You will need to apply the strains to the lattice constants. Keep in mind: each vector is strained individually. So, for example, if we use the strain matrix above, the first lattice vector \(\mathbf{a}_1=\frac12\mathbf{y}+\frac12\mathbf{z}\) will become, under the strain above,
\[ \mathbf{a}'_1 = (\underline1 + \underline\varepsilon)\mathbf{a}_1 = \begin{pmatrix} 1&0&0\\ 0&1&\gamma/2\\ 0&\gamma/2&1 \end{pmatrix} \cdot \begin{pmatrix} 0\\ \frac12\\ \frac12 \end{pmatrix} = \left(\frac12 + \frac\gamma4\right)\mathbf{y} + \left(\frac12 + \frac\gamma4\right)\mathbf{z} \]
and similar for the other two lattice vectors.
[Report] Create two input files, one with a shear strain of 0.5% and another with 1%, to compute the shear stresses (you may find a script useful for doing the math). Check that your stresses are linearly related to your strains, and determine \(C_{44}\).
[Report] Find (from an appropriate reference) the value of \(C_{44}\) at room temperature. How does your value compare with the experimental value?
For \(C'\), we’ll need a positive normal strain and a negative normal strain; for example, if
\[e_1 = \gamma/2,\qquad e_2 = -\gamma/2\]
while all other strains are zero, the normal stresses are
\[\sigma_1 = \sum_{j=1}^6 C_{1j} e_j = C_{11}\frac\gamma2 - C_{12}\frac\gamma2 = \frac{C_{11}-C_{12}}2\gamma\]
and
\[\sigma_2 = \sum_{j=1}^6 C_{2j} e_j = C_{21}\frac\gamma2 - C_{22}\frac\gamma2 = -\frac{C_{11}-C_{12}}{2}\gamma\]

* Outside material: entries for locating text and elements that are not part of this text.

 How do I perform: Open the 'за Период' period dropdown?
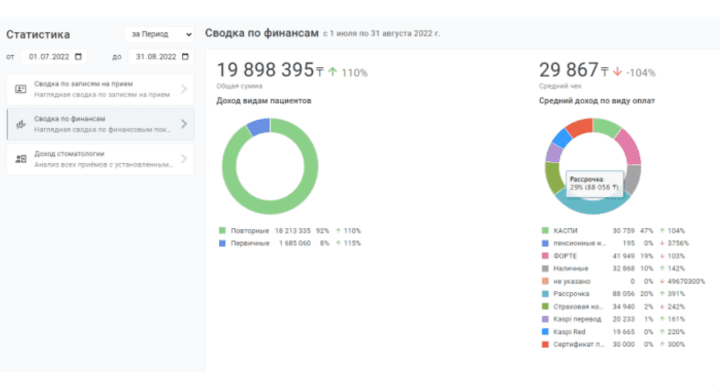tap(159, 34)
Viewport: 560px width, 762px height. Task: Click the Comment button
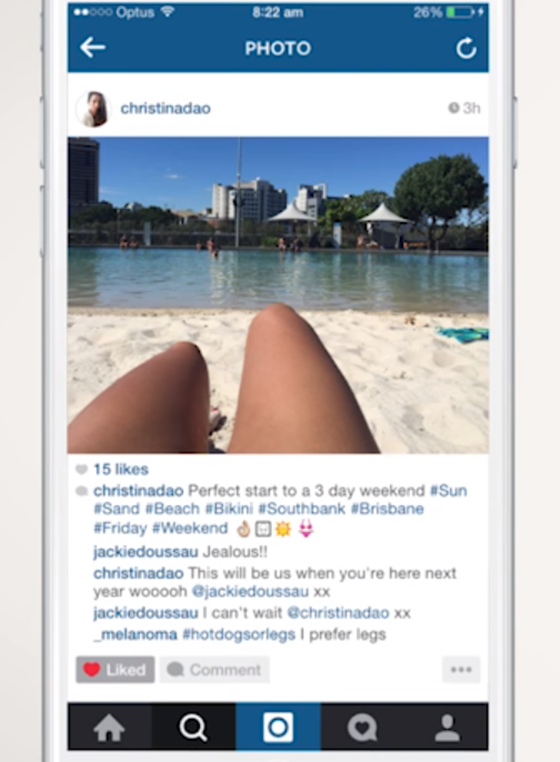point(214,670)
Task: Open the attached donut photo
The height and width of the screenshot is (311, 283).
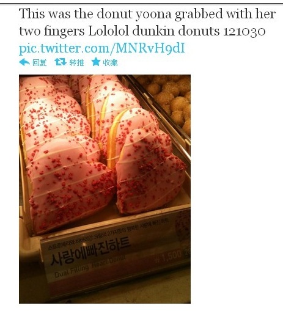Action: click(105, 189)
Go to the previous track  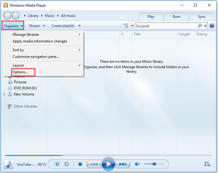point(94,164)
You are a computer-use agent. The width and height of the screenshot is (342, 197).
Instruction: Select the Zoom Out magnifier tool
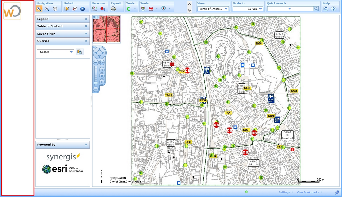click(47, 9)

so that the stresses should be equal and opposite. All other stresses should be zero, as long as we’re in the linear limit. This also assumes that the cell initially has zero stress: we need to be at equilibrium. You can eliminate small nonzero stress by computing
\[\frac{\sigma_1 - \sigma_2}{2} = \frac{C_{11}-C_{12}}{2}\gamma\]

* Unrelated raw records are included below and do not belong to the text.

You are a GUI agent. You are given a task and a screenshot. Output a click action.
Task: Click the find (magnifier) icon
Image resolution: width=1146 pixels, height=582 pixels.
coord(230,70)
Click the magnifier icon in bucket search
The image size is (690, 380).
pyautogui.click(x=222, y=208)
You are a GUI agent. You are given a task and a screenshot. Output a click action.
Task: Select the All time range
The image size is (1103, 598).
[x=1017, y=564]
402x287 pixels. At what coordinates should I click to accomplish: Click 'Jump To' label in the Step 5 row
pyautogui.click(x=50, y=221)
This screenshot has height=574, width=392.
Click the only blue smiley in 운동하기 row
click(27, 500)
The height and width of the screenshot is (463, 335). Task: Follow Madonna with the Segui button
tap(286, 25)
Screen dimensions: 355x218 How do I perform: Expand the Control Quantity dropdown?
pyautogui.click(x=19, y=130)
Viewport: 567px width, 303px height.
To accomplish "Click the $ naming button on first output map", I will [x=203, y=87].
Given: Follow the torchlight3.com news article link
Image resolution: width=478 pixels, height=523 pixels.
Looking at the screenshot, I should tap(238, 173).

The final consideration is to construct the strain tensor to conserve volume. We can compute the fractional change in volume as
\[\frac{\Delta V}{V} = \det(\underline1 + \underline\varepsilon) - 1 = -\frac{\gamma^2}{4}\]
which is a small change for small \(\gamma\) values; we’ll be investigating values as large as \(\gamma=0.01\). A simple fix is to add in a quadratic normal strain in a perpendicular direction to correct this:
\[e_3 = \frac{4}{4-\gamma^2}-1 \approx +\frac{\gamma^2}{4}\]
[Report] Create two input files, one with a shear strain of 0.5% and another with 1%, to compute the shear stresses (you may find a script useful for doing the math). Check that your stresses are linearly related to your strains, and determine \(C'=(C_{11}-C_{12})/2\).
[Report] Combine all of your data to determine \(C_{11}\) and \(C_{12}\). Find (from an appropriate reference) the value of the elastic constants at room temperature. How does your value compare with the experimental value?